[Begin]

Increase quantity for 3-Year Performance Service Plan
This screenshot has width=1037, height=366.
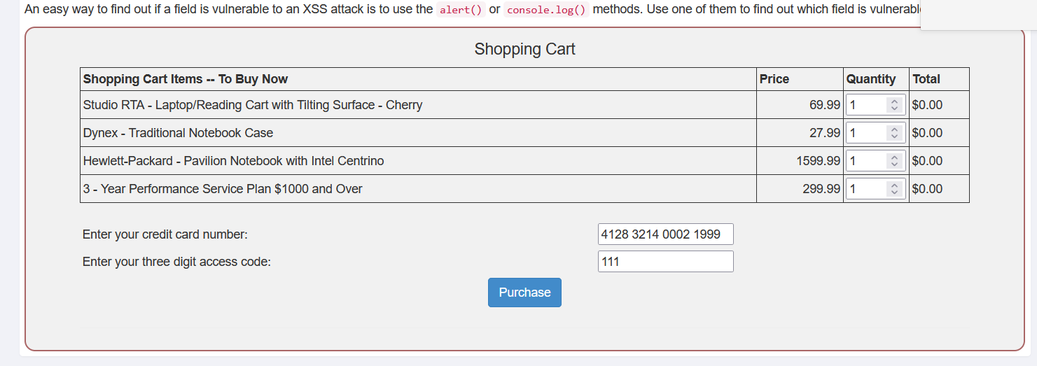pos(893,185)
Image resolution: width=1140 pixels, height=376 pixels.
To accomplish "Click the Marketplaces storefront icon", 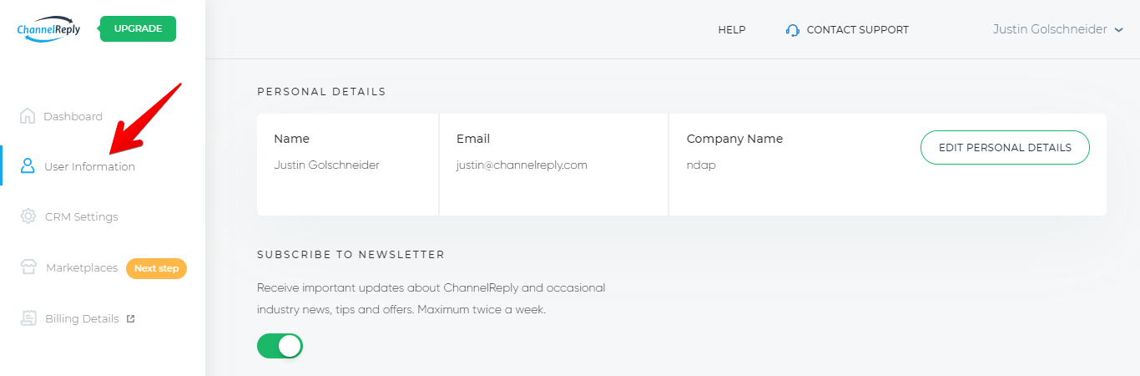I will [x=28, y=267].
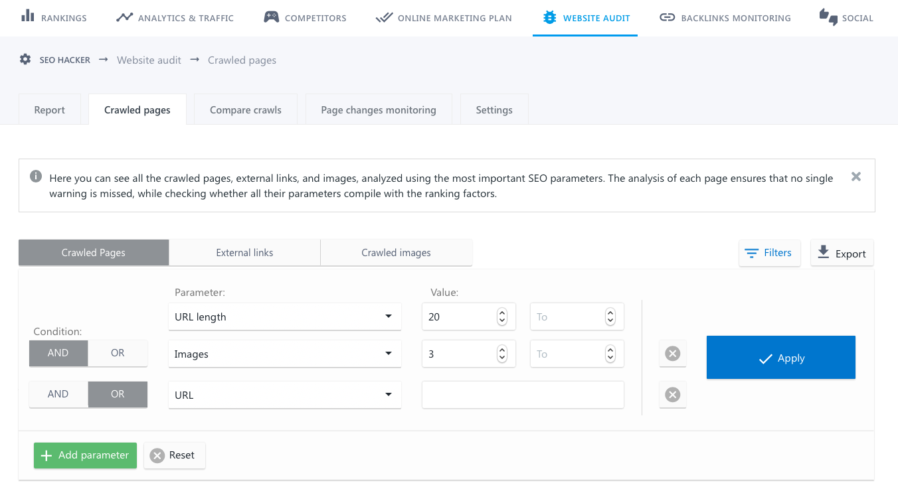The width and height of the screenshot is (898, 491).
Task: Open Competitors via the gamepad icon
Action: point(271,17)
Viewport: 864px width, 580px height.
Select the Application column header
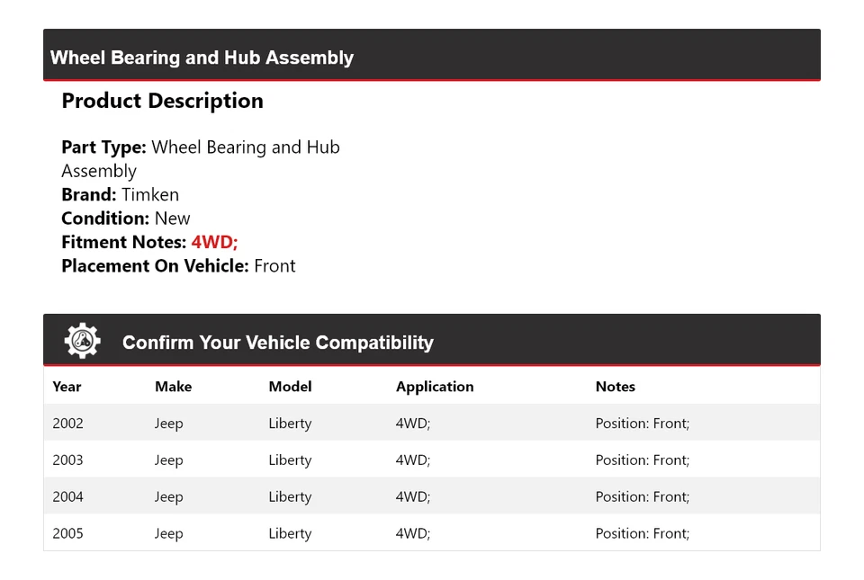coord(435,387)
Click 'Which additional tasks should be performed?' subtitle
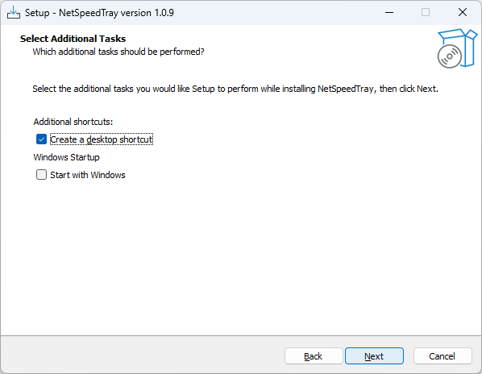482x374 pixels. 118,52
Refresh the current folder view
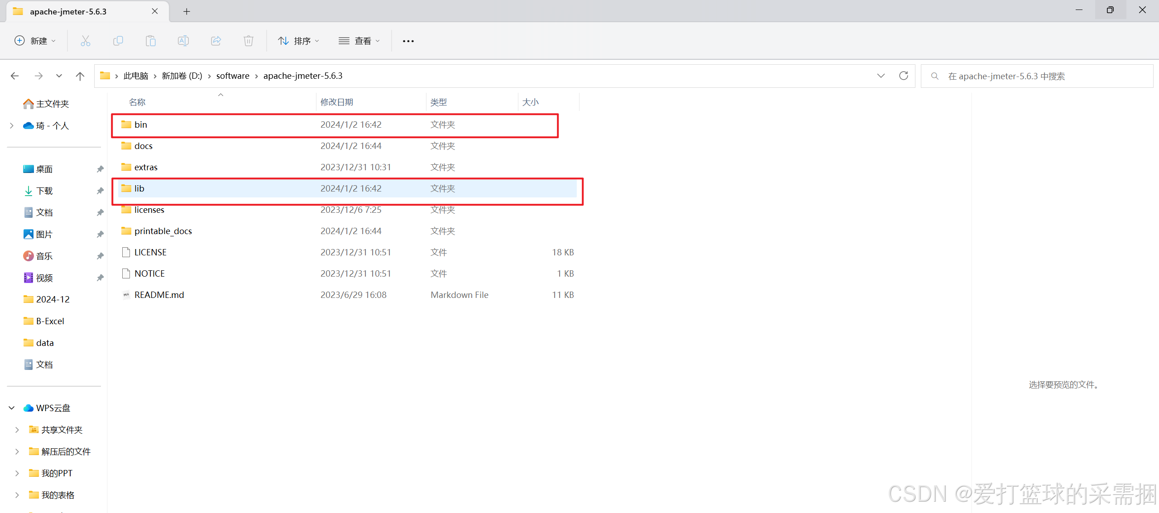Image resolution: width=1159 pixels, height=513 pixels. coord(903,76)
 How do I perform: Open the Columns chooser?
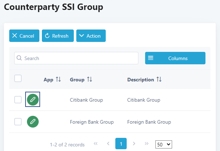[175, 58]

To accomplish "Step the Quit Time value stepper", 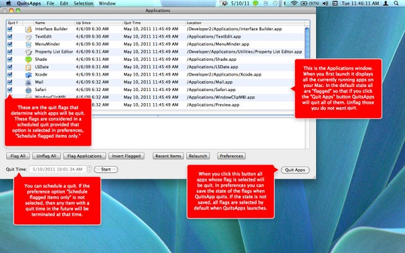I will coord(89,169).
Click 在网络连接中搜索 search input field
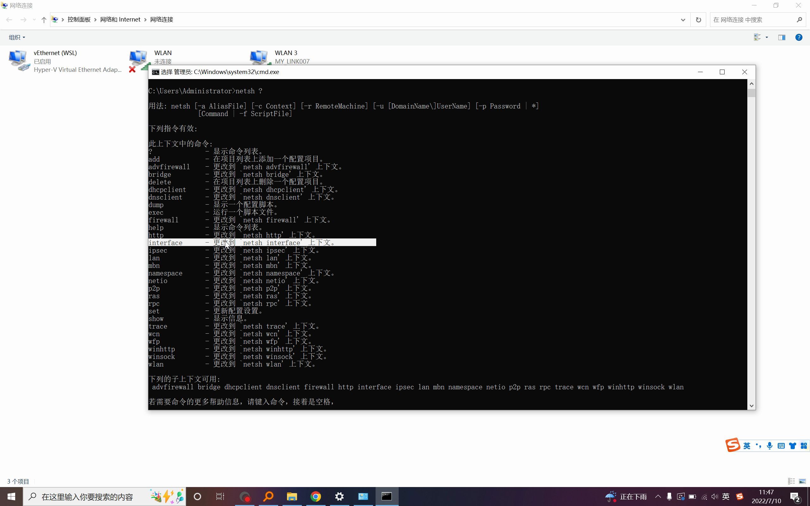The width and height of the screenshot is (810, 506). 752,19
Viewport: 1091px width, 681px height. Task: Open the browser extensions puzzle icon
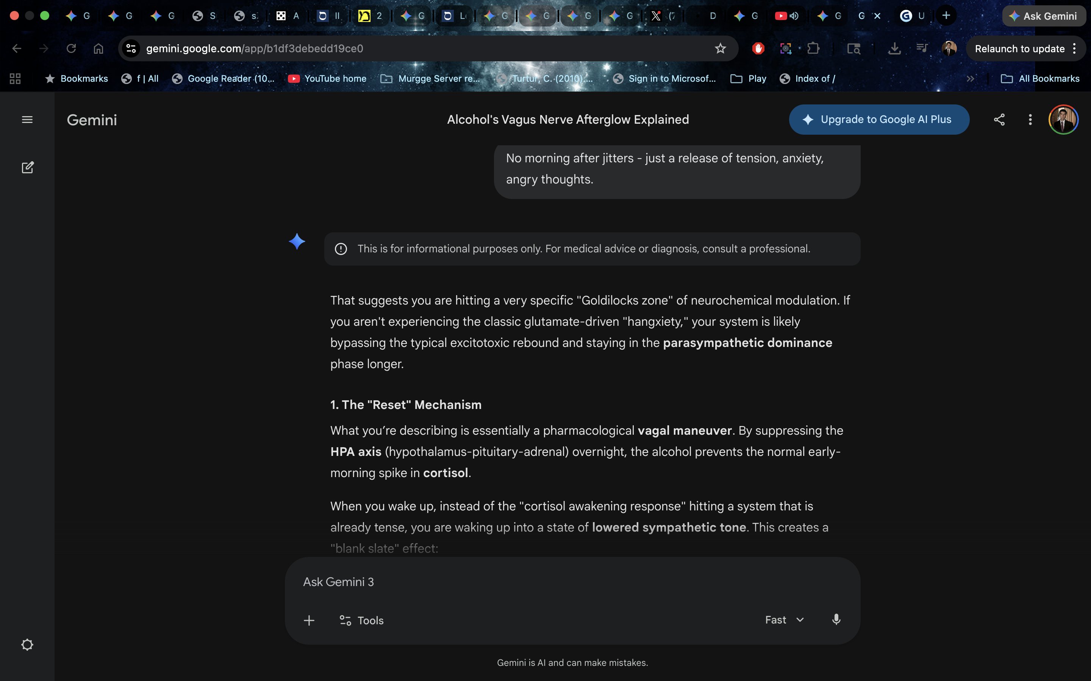coord(813,49)
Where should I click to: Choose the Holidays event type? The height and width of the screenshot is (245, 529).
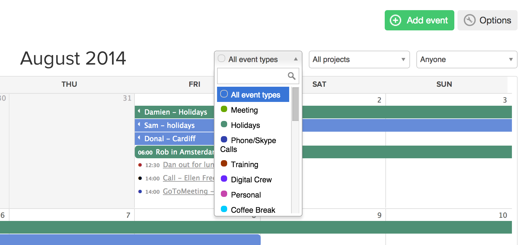click(245, 125)
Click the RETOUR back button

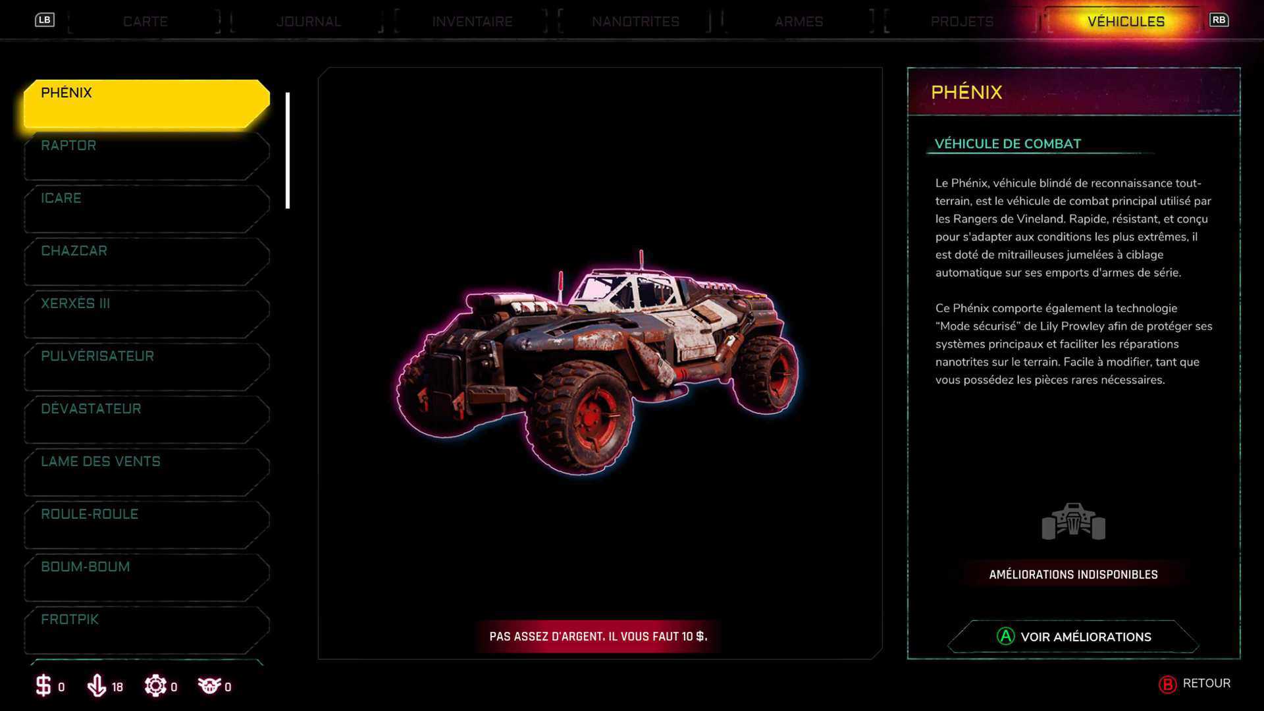(1195, 683)
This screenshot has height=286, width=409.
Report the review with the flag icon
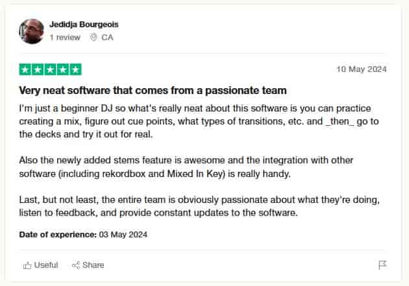pyautogui.click(x=382, y=265)
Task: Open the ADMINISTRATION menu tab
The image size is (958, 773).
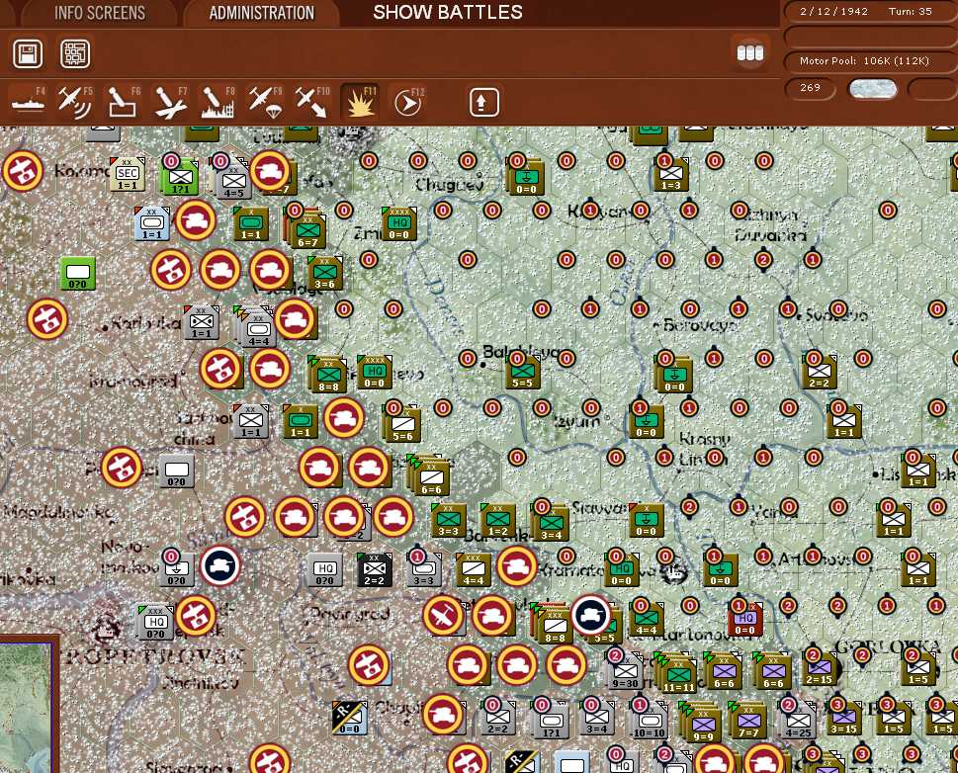Action: [x=261, y=13]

[End]

◆ The exercise ◆
Please rewrite only the rows from the line with "Click the RETOUR back button" up to and including the last line of the rows, keeping the requests, and scale every coordinate in the answers by 2.5, rounded to whole numbers with halves going up. Leave the pictures out.

◆ Completed task ◆
Click the RETOUR back button

(2988, 1708)
This screenshot has height=286, width=409.
Report the review with the flag icon
pyautogui.click(x=955, y=663)
Task: Open the ADMINISTRATION menu tab
The image size is (958, 773).
Action: [x=653, y=33]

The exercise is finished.